For trees built using morphological characters, one possibility is to the use the fossil record to determine the ancestral state.  Clearly this requires that the taxa/characters of interest have a good fossil record.  Even so, it is possible that the ancestral state happened to be fossilized before the derived state. 

Another possibility is to use developmental biology to try to polarize characters.  The idea is that character states that appear early in development (rather than later) tend to represent the ancestral state.  Recall, this is von Baer's Law, which is often true, but which is sometimes violated.  Finally, outgroups can be used to infer the ancestral state. 
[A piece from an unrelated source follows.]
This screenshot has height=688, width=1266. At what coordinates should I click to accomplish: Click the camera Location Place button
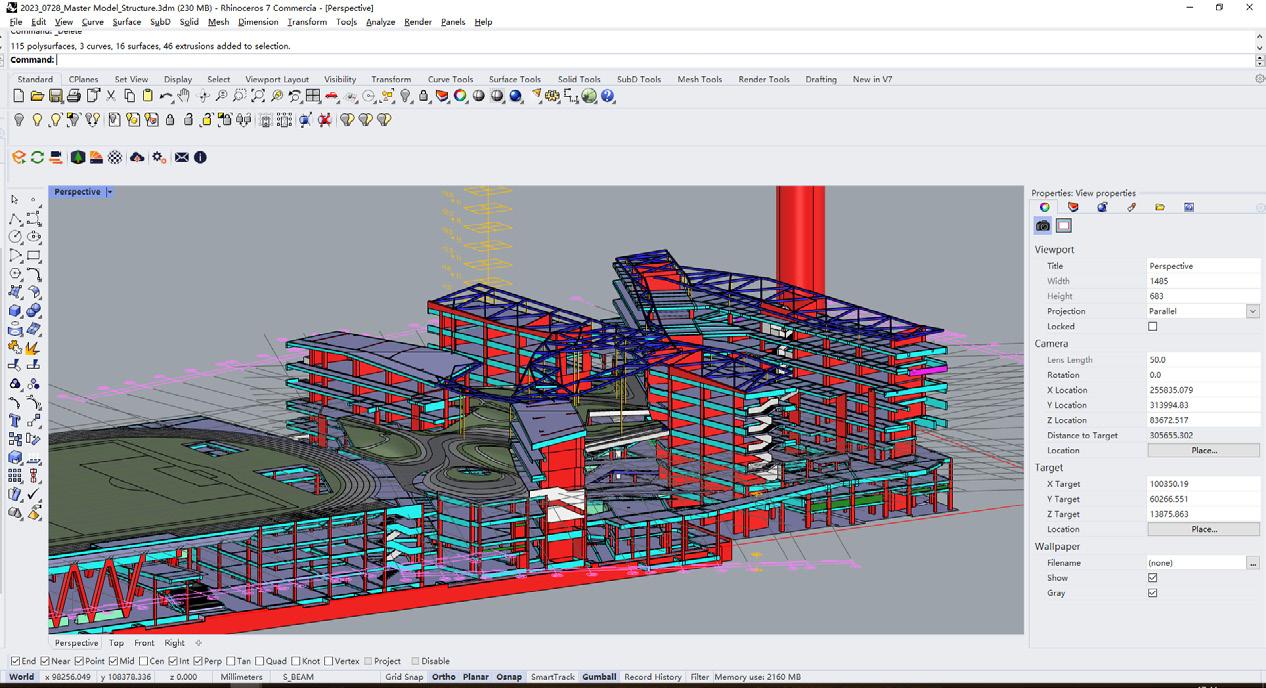(1204, 450)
The outgroup method is the most common method for inferring the ancestral character state (remember, the ancestral state is inferred, rather than directly observed).  An outgroup is a taxon that is thought to be "outside" the "ingroup" (the group of interest).  For example, consider a monophyletic group and a single amino acid position (i.e., character) in a homologous protein.  The character has two states, leucine and isoleucine.  In other words, some of the ingroup taxa have a leucine at the position, and others have an isoleucine.  We might like to know if the variation represents a change from a leucine to an isoleucine, or vice-versa.  To infer the state in the common ancestor of the ingroup taxa, we pick an outgroup.  The state of the outgroup is inferred to represent the ancestral state of the ingroup.  One of the problems of the outgroup method is that it presumes that we have at least a reasonable hypothesis about the taxa that could serve as outgroups.  Ideal outgroups are groups that are closely related to the ingroup.  The reason this is relevant is because we use the outgroup to infer the ancestral state.  If the outgroup is too far "out" then there is a possibility that a lot of character evolution has occurred along the lineage leading to the outgroup. Then, the inference of the ancestral state is less reliable.  Similarly, whenever possible, it is best to use two outgroups rather than one.  If both outgroups provide the same inference of the ancestral state, then we should have greater confidence that the inference is correct.